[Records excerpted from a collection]
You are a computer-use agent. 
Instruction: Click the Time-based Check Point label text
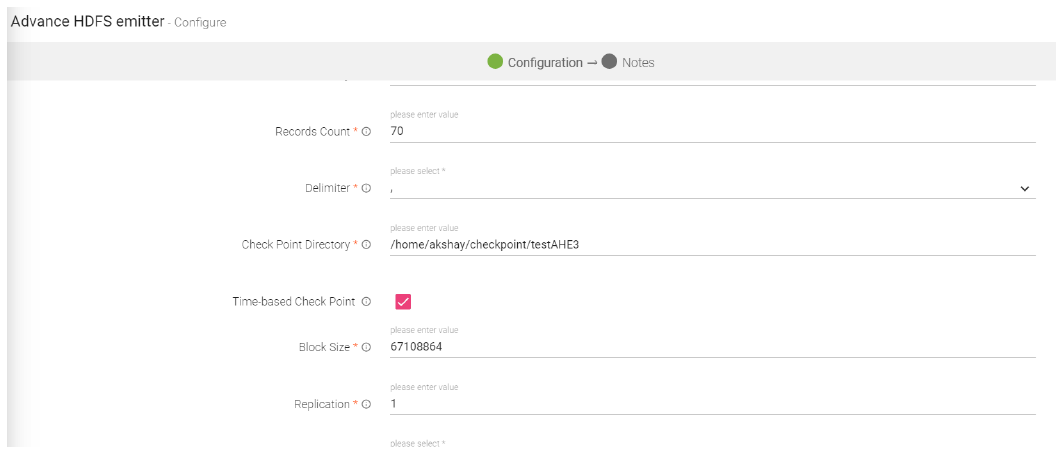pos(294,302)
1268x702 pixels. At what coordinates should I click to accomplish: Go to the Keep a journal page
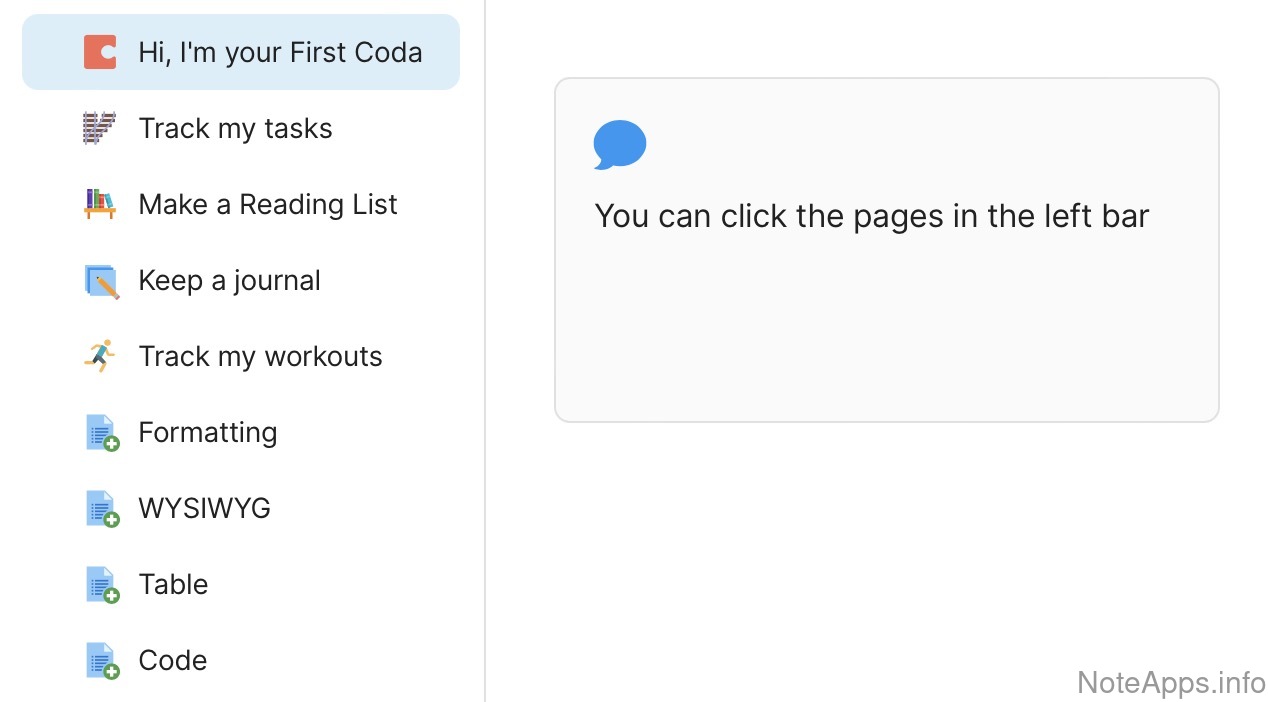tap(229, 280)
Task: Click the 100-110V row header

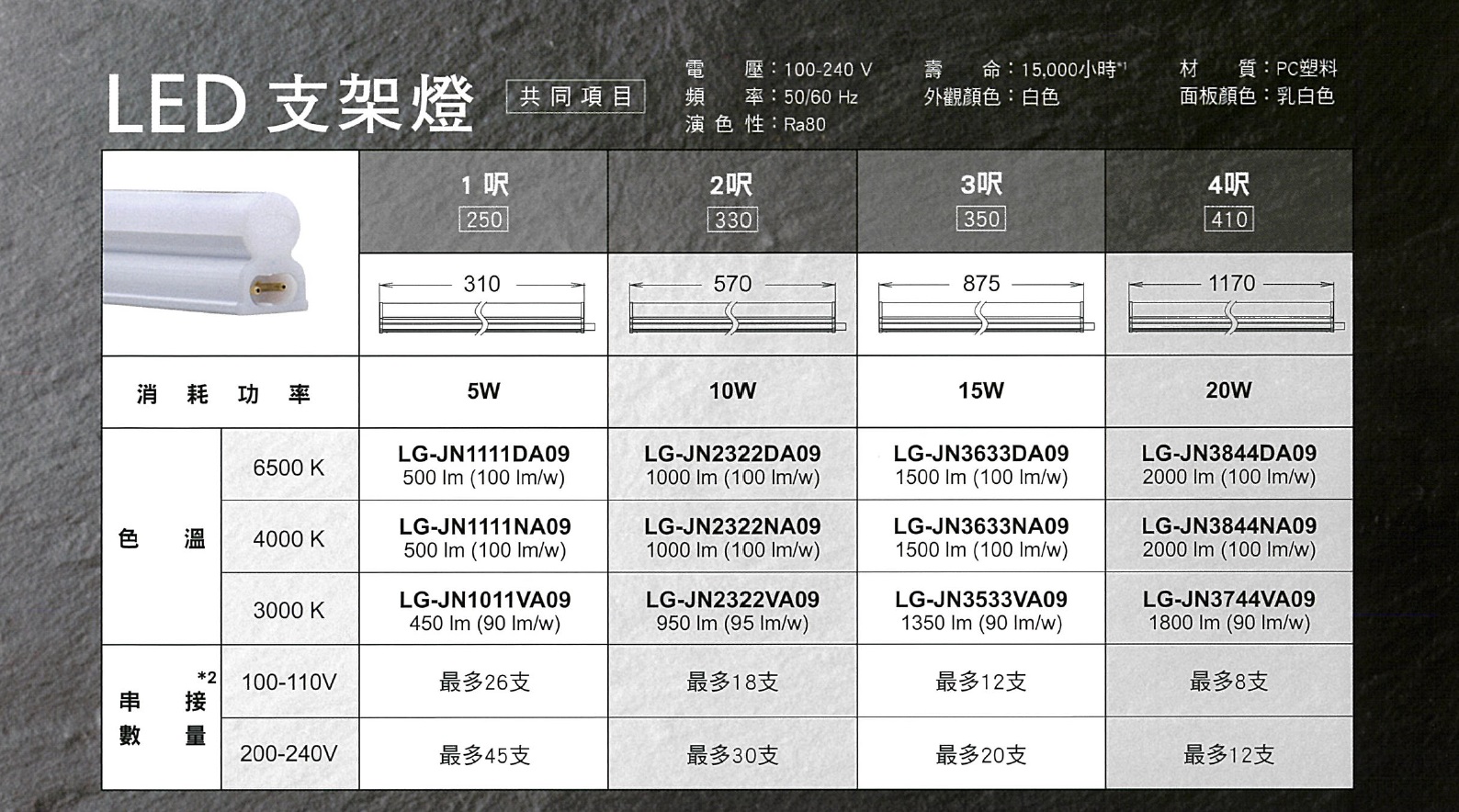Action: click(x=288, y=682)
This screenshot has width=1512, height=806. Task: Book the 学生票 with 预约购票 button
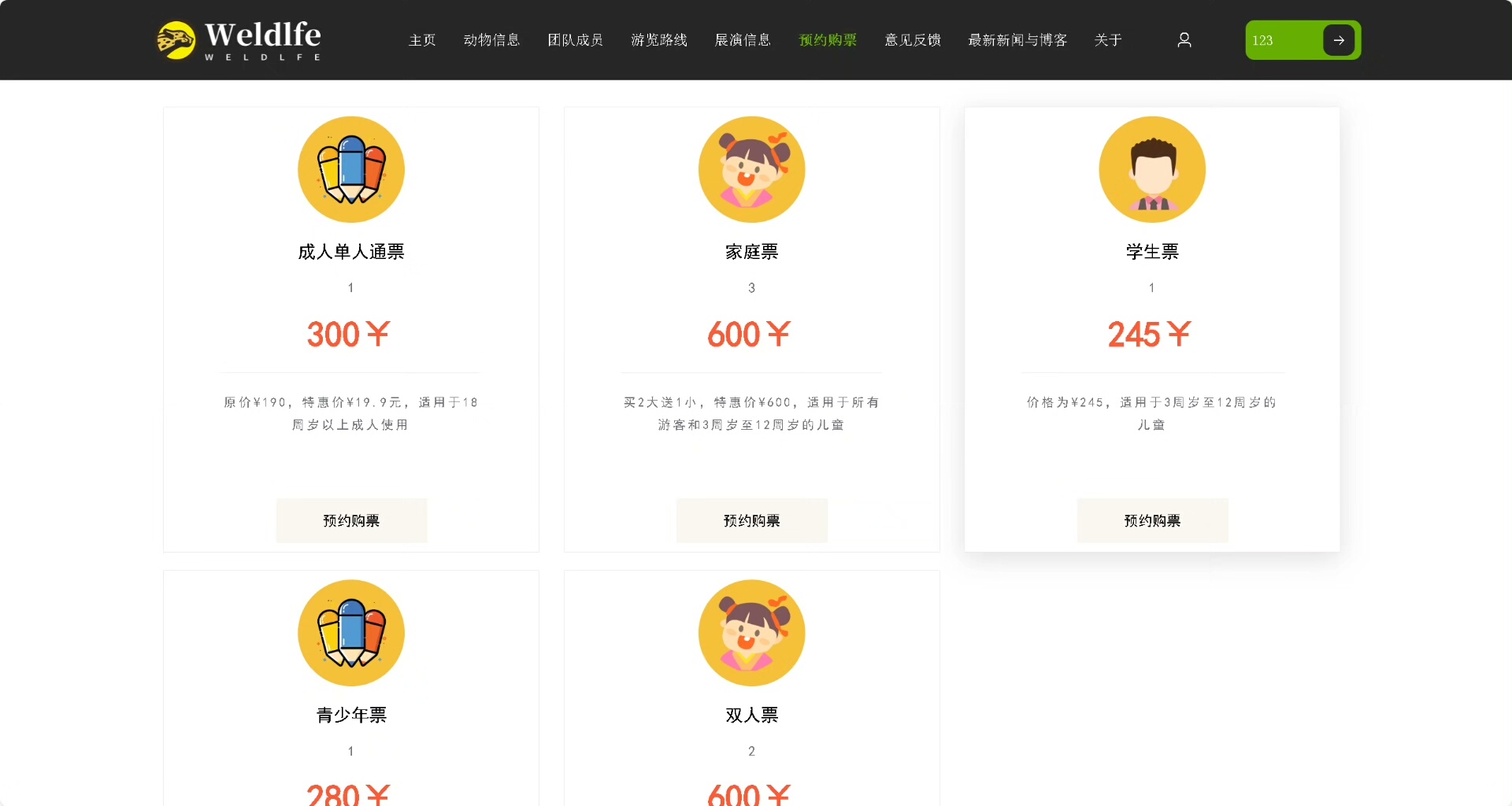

■ TASK GOAL:
The answer must be an exact copy of the entries, with the pictures omitted.

■ EXERCISE OUTPUT:
You are a computer-use agent. 
Instruction: Click the Time-based Check Point label text
pos(294,302)
1268x702 pixels. At what coordinates should I click to accomplish: Go to the Keep a journal page
tap(229, 280)
Task: Click the 100-110V row header

Action: click(x=288, y=682)
This screenshot has width=1512, height=806. Task: Book the 学生票 with 预约购票 button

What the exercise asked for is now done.